Passage to read -
⁂
With farmland and fresh water becoming increasingly scarce and valuable resources, there is an increasingly active market in buying and selling farmland across national borders.  I suppose we’ve been trading bits of earth this way for centuries (in the form of minerals, food, etc.), but it was still a shock to see this extending to encompass actual soil, hills, and watersheds.  This illustration, from an illuminating Vox “explainer,” is captioned “The color of the node shows to what extent a country is an importer (gray) or an exporter of land (red), and the size of the node represents the number of trading partners.”
⁂
Data shown -
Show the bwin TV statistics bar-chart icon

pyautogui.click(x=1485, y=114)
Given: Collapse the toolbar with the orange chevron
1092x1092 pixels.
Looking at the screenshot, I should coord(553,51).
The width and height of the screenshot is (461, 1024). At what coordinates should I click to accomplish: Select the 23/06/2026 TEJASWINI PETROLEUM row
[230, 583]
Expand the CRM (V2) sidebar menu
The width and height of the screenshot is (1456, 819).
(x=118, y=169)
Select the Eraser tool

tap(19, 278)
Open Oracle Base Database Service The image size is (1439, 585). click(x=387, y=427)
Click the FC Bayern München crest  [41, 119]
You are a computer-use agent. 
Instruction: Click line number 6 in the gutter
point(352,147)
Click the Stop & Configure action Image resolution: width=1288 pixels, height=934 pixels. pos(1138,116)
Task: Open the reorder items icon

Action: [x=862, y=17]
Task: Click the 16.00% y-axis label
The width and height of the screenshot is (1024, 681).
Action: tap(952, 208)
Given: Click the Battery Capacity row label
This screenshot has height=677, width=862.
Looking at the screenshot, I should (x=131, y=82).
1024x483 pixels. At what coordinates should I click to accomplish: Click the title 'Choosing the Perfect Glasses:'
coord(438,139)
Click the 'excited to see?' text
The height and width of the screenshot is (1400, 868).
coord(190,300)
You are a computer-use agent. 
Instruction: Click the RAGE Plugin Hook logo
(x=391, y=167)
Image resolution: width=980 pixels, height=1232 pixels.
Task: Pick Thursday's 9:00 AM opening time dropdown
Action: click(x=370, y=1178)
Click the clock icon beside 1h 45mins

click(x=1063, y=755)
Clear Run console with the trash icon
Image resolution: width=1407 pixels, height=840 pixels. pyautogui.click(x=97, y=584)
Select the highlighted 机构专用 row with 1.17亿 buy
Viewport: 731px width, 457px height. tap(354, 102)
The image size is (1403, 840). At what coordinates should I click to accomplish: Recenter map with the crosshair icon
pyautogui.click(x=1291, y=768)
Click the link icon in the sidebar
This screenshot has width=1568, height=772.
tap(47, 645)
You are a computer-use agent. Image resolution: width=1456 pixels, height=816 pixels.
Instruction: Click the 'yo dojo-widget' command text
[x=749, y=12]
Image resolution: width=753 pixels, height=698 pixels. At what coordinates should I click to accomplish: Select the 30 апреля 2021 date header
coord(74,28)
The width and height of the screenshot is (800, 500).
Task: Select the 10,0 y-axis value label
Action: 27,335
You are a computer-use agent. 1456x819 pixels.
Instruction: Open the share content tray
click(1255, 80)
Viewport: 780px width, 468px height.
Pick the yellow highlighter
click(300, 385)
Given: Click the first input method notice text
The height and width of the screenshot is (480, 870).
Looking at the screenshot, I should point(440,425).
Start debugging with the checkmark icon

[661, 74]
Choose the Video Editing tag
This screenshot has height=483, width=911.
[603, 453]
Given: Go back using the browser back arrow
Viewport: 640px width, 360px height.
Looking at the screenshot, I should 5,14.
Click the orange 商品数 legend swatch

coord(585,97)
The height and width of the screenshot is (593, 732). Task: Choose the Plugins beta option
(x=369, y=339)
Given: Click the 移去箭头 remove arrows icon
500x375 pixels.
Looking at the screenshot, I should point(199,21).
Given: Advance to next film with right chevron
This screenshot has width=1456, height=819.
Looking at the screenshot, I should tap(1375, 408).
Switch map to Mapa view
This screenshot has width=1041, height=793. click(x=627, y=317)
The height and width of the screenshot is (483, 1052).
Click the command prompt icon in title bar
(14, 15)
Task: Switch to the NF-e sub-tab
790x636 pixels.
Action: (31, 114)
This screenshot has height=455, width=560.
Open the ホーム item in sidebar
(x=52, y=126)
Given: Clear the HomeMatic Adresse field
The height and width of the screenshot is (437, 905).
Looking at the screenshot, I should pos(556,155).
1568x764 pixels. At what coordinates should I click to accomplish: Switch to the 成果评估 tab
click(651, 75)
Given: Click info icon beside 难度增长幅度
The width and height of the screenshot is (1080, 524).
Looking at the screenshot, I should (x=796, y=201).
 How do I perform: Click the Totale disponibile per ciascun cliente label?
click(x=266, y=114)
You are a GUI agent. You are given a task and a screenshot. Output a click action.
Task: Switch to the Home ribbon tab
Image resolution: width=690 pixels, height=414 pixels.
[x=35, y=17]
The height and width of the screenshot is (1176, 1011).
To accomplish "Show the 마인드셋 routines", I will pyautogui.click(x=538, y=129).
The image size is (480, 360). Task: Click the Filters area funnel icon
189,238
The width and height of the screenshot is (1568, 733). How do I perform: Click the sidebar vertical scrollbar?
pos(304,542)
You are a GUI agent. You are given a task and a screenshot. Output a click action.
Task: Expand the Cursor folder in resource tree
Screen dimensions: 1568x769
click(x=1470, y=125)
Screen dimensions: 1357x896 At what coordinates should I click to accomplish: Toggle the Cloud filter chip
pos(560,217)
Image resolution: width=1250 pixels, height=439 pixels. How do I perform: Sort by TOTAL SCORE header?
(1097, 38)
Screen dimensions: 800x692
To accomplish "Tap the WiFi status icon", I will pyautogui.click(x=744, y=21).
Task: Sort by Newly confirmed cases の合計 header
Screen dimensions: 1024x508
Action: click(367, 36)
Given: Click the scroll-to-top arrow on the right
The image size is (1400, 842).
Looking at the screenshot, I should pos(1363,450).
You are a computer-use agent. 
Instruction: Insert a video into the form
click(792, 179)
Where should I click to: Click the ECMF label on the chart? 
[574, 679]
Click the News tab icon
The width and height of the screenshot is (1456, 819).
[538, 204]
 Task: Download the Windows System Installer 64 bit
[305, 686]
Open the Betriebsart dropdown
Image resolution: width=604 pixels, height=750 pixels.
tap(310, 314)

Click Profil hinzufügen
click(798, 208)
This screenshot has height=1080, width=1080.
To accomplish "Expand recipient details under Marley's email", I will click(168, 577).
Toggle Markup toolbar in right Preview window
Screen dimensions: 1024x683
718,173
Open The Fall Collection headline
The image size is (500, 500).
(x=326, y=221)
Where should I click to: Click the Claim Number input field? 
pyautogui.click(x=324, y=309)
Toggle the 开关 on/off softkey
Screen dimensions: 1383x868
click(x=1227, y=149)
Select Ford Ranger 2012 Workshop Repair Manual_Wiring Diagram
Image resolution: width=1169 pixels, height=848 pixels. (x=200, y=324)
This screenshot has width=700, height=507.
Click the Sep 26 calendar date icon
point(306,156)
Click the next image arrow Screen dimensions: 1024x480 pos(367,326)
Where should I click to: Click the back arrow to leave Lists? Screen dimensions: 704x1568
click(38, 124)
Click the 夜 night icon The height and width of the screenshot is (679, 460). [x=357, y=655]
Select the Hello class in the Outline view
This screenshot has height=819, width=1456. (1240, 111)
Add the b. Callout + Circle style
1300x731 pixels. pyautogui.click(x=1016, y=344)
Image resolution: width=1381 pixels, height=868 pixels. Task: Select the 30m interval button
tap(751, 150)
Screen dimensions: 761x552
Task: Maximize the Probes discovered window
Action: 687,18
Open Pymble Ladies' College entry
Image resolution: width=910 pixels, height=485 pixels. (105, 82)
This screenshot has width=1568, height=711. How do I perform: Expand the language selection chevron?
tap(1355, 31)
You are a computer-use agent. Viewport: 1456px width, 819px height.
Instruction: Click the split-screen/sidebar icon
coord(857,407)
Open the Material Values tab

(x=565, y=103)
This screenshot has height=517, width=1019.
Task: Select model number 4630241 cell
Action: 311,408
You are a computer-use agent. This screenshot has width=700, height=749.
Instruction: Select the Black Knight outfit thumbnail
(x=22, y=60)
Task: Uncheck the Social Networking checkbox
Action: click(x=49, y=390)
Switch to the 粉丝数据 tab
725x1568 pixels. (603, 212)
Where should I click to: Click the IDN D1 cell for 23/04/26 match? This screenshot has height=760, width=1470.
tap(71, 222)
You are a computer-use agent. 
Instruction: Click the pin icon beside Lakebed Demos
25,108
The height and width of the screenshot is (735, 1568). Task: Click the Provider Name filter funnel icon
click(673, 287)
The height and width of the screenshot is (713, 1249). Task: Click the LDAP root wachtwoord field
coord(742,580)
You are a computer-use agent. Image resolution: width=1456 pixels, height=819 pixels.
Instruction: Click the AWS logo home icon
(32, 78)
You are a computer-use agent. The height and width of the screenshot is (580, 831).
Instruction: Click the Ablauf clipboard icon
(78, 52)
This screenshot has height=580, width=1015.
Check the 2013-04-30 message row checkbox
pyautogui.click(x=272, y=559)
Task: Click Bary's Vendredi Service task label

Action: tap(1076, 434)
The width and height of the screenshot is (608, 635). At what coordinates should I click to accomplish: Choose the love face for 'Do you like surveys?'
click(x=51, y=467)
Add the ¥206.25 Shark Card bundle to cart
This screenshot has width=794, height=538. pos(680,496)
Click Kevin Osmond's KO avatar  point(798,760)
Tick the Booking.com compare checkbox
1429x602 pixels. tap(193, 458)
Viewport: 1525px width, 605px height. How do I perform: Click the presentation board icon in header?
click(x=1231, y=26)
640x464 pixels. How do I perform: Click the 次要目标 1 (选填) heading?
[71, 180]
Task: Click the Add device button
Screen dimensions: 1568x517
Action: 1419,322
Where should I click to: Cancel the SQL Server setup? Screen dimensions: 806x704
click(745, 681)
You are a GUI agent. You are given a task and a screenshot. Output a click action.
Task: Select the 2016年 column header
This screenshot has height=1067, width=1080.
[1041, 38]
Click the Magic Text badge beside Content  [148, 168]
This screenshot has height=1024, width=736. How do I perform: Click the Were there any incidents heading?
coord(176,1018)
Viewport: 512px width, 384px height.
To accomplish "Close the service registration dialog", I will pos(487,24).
⁂
Required tasks -
(A) Extract the passage on the cross-border farmland market and reproduce it word for word in full.
(B) Carry over the lines of the listing from the one containing "This screenshot has height=1024, width=736." through the final line of the listing, with every coordinate in the answers increased by 19, keeping the requests as they are.

Answers for the tasks -
(A)
With farmland and fresh water becoming increasingly scarce and valuable resources, there is an increasingly active market in buying and selling farmland across national borders.  I suppose we’ve been trading bits of earth this way for centuries (in the form of minerals, food, etc.), but it was still a shock to see this extending to encompass actual soil, hills, and watersheds.  This illustration, from an illuminating Vox “explainer,” is captioned “The color of the node shows to what extent a country is an importer (gray) or an exporter of land (red), and the size of the node represents the number of trading partners.”

(B)
This screenshot has height=1024, width=736. How do I perform: Click the Were there any incidents heading?
coord(195,1037)
Viewport: 512px width, 384px height.
To accomplish "Close the service registration dialog", I will pos(506,43).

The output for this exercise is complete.